> [EXERCISE OBJECTIVE]: Every line from the top of the records through the one bearing "Task: Open the bulk selection chevron menu" is to be reproduced exactly, and pictures are to be left out.

--- START ---

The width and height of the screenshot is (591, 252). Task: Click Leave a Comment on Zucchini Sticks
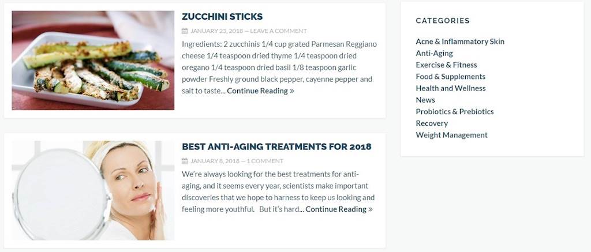coord(279,31)
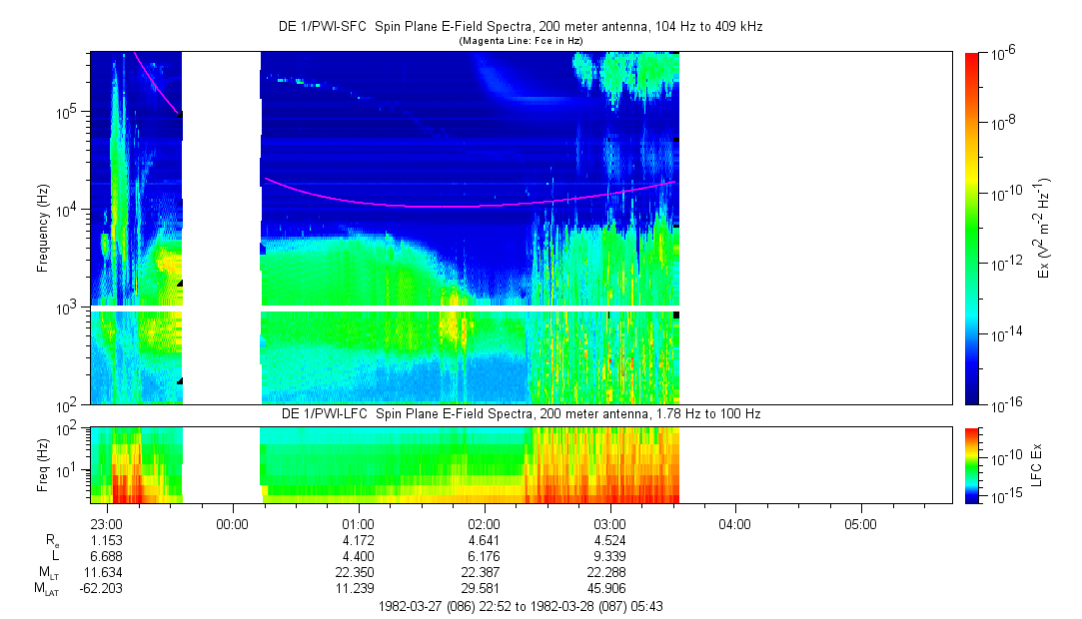The height and width of the screenshot is (619, 1082).
Task: Select the 01:00 time axis tick
Action: coord(358,523)
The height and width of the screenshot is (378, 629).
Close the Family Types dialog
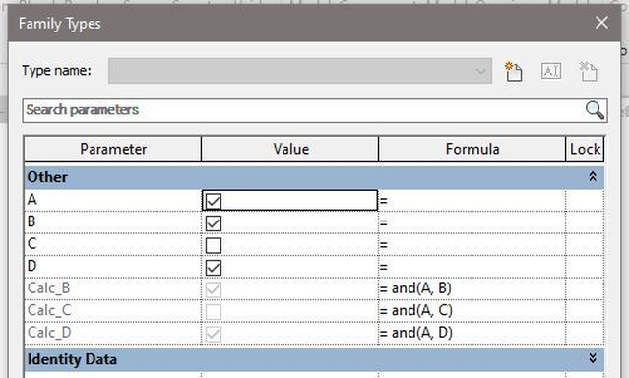click(601, 23)
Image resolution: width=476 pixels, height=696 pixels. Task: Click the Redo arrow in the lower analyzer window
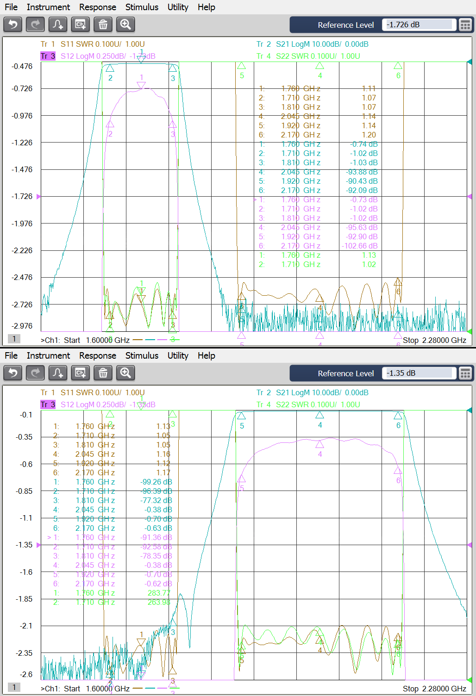point(35,373)
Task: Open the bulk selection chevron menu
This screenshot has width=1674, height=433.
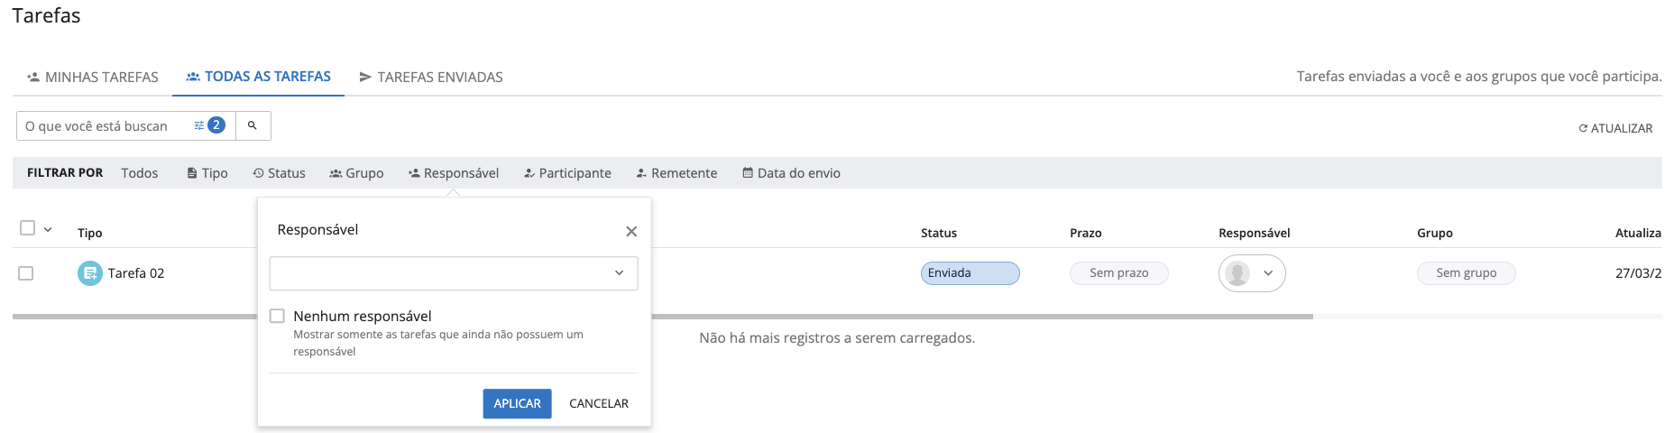Action: coord(48,229)
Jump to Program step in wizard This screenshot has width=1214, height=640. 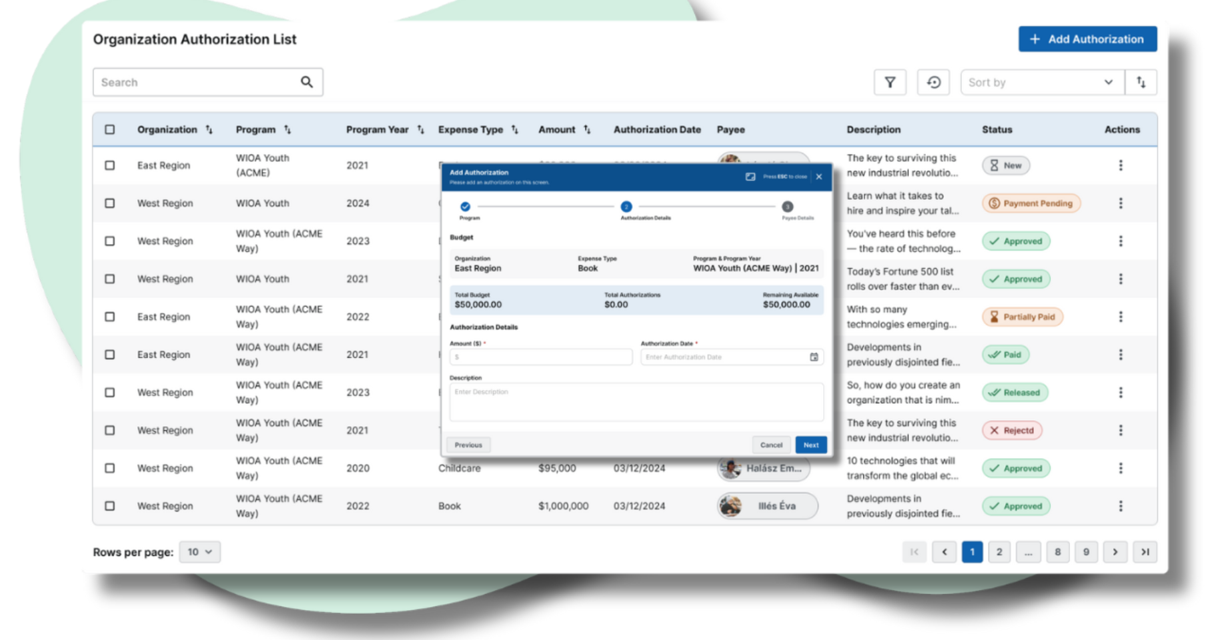(465, 207)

--- END ---

> [ANSWER SECTION]:
The width and height of the screenshot is (591, 252). Task: Click Leave a Comment on Zucchini Sticks
coord(279,31)
The height and width of the screenshot is (619, 1082).
Task: Select the 01:00 time axis tick
Action: coord(358,523)
The height and width of the screenshot is (378, 629).
Close the Family Types dialog
click(601, 23)
Image resolution: width=476 pixels, height=696 pixels. Task: Click the Redo arrow in the lower analyzer window
point(35,373)
Task: Open the bulk selection chevron menu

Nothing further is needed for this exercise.